Pour un théologien, pour un prêtre surtout, envisager ainsi une telle fin, une tel commencement plutôt, une telle entrée dans le Royaume de Dieu, voilà qui déconcerte et trouble. Cela d’ailleurs va dans le sens de ses travaux, qui tendent à réduire la conception que l’on peut avoir de Dieu et du Christ.

Il ne veut pas, dit-il, « subir » cette « déchéance ». « Je ne veux pas continuer de vivre comme une ombre de moi-même », a-t-il écrit dans ses Mémoires : son éditeur allemand, Piper Verlag vient d’en donner à lire les « bonnes feuilles ». À retenir particulièrement : « Je ne suis pas fatigué de la vie, mais j’en ai assez de vivre ».

Pensé à tout… Il entrevoit, si j’ose dire, que son Parkinson, assez avancé, risque de le rendre aveugle : une éventualité qui lui est insupportable1 d’où l’idée de confier le soin de sa mort à une clinique du genre Dignitas ou Exit : « L’être humain a le droit de mourir quand il n’a plus aucun espoir de continuer de mener ce qui, de son point de vue, constitue une existence humaine », écrit-il. (Mais est-ce à cet être que revient le dernier mot sur ce qui le constitue et sur ce que représente son existence du point de vue de Dieu ?)

Hans Küng vit actuellement retirée de toute vie publique : il a renoncé à écrire, le dernier tome de ses mémoires venant d’être publié.
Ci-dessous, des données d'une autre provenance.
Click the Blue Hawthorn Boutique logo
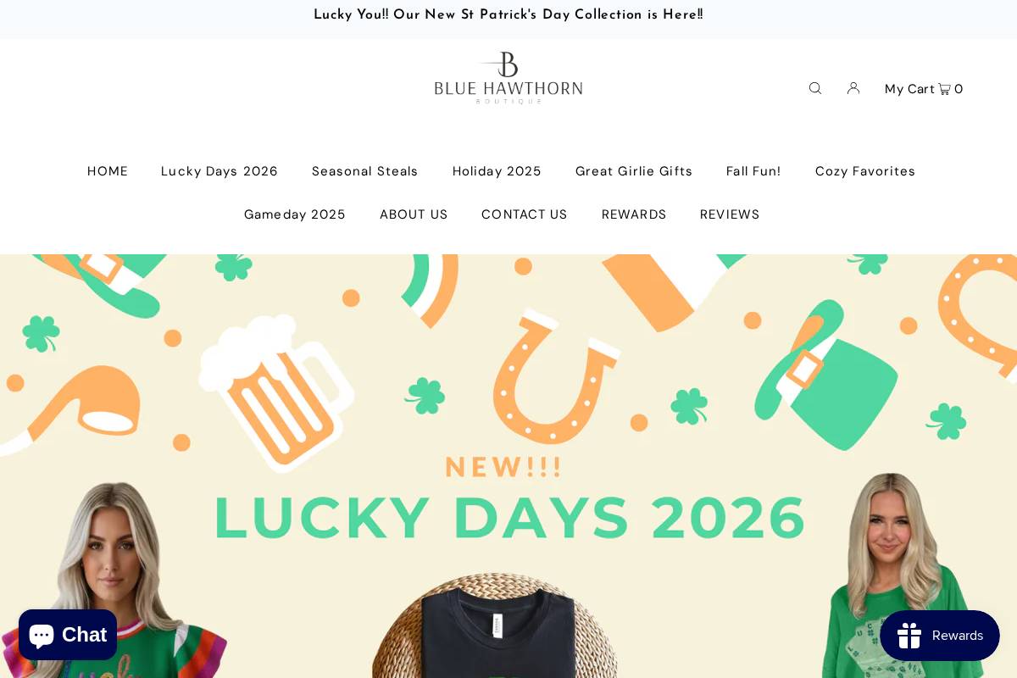This screenshot has width=1017, height=678. pos(509,77)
Comme déjà prêt à laisser l’envahir le poison délivré par une main non divine ?

« La mauvaise théologie, on le voit, est aussi mauvaise conseillère… », a écrit un internaute. Non, il n’est plus question ici de théologie. Il est question de tout autre chose, peut-être ou non… Je ne sais rien de cet homme sauf ce qu’il écrit sur lui, et ici sur son désir d’échapper au pire.

J’attendais naïvement de trouver dans ce que j’ai lu le mot Dieu… Depuis toujours je sais que le suicide est un des plus graves péchés, puisqu’il ôte à Dieu la décision qui lui revient en propre, Lui le maître de la vie et de la mort : gravité atténuée par la souffrance, la perte des capacités de la conscience ?… Mais ici je ne vois pas que cette conscience ait été diminuée, altérée : au contraire, elle fait simplement place à la peur. Je ne dirai pas lâcheté, ce serait un jugement impensable. La peur donc, non de la mort, il l’avoue, mais de cette « déchéance ». Ce mot revêt un sens qui fait frémir si l’on pense au Christ et à sa passion.

Un théologien, prêtre de surcroit, devrait (ou non ?) se tourner vers Celui qu’il a servi toute sa vie, ou aurait dû servir ainsi plutôt que soi-même. Je n’entends pas ici me souvenir des batailles qui furent les siennes et dont beaucoup de chrétiens s’affligèrent de ce qu’il en avait été le fomentateur 2 : je ne veux penser qu’à cet homme qui trouvera bientôt devant lui ‘’Quelqu’un’’ qui attendait qu’il gère en faveur de l’Église les « talents » reçus, fort grands.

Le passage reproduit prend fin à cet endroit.